7.1. conviction of an individual or business entity guilty of a felony involving fraud, bribery, or corruption;

7.2.  conviction of an individual or business entity of a misdemeanor involving a gift, donation, or gratuity an individual or business entity gives to an official of the Associate Vice President of Procurement, an immediate family member of an official of the Associate Vice President of Procurement, or any University employee;

7.3. conviction of an individual or business entity of a felony involving the Anti-Kickback Act of 1974; or

7.4. debarment by federal or state government entities.

8. Debarment Considerations. The Associate Vice President of Procurement shall consider factors of this subsection when considering the debarment of a Supplier.
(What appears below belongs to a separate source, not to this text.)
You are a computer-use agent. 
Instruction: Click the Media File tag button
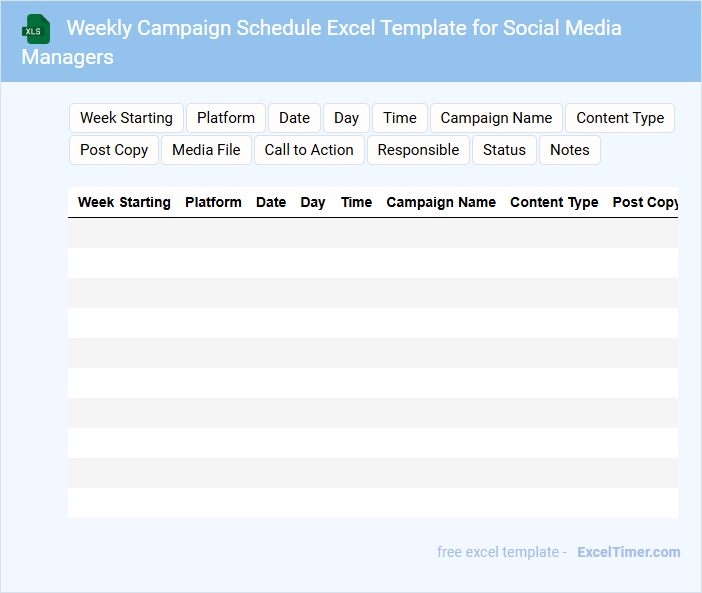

8.1. Disassociation. The efforts, if any, of the Supplier to disassociate itself from individuals and business entities responsible for convictions.

8.2. Imputed Business Entity. Conviction of an individual may impute a business entity, affiliate, or associate of the individual.

8.3.  Imputed Individual. Conviction of a business entity may impute an individual, affiliate, or associate of the business entity.

8.4. Time Period. The period during which the acts leading to a conviction of the individual or business entity occur.

8.5.  Failure to Respond to Inquiries. Failure of the individual or business entity to respond to inquiries by the Associate Vice President of Procurement regarding factors that may lead to debarment.

8.6. Other Factors. Any other factors regarding the Supplier that the Associate Vice President of Procurement determines appropriate.

9. Associate Vice President of Procurement’s Options. Upon review and consideration of factors relevant to the proposed debarment of a Supplier, the Associate Vice President of Procurement shall take one of the following actions and provide written notice of the action to the Supplier:

9.1. Decline to Debar. Decline to debar the Supplier.

9.2. Suspension. Suspend the Supplier as Associate Vice President of Procurement determines appropriate.

9.3. Debarment. Debar the Supplier for a period that shall begin three (3) business days from the date of the final order of debarment and expire no later than the end of the period specified in the order.

10.    Reinstatement after Debarment. A debarred Supplier may submit a written request for reinstatement to the Associate Vice President of Procurement. The Associate Vice President of Procurement shall consider information provided to determine whether reinstatement is merited and shall provide written notice of the reinstatement approval or denial.

11.    Supplier appeal to Procurement Risk Management Committee. A Supplier may appeal a debarment or a denial of reinstatement by the Associate Vice President of Procurement to the University’s Procurement Risk Management Committee within ten (10) business days of receipt of the debarment notice or the denial of reinstatement notice.

12.    Notice. Upon the later of the expiration of appeal times or five (5) days after the Procurement Risk Management Committee’s decision, if the Supplier is suspended or debarred, the Associate Vice President of Procurement shall send appropriate notice to federal and state government entities as appropriate.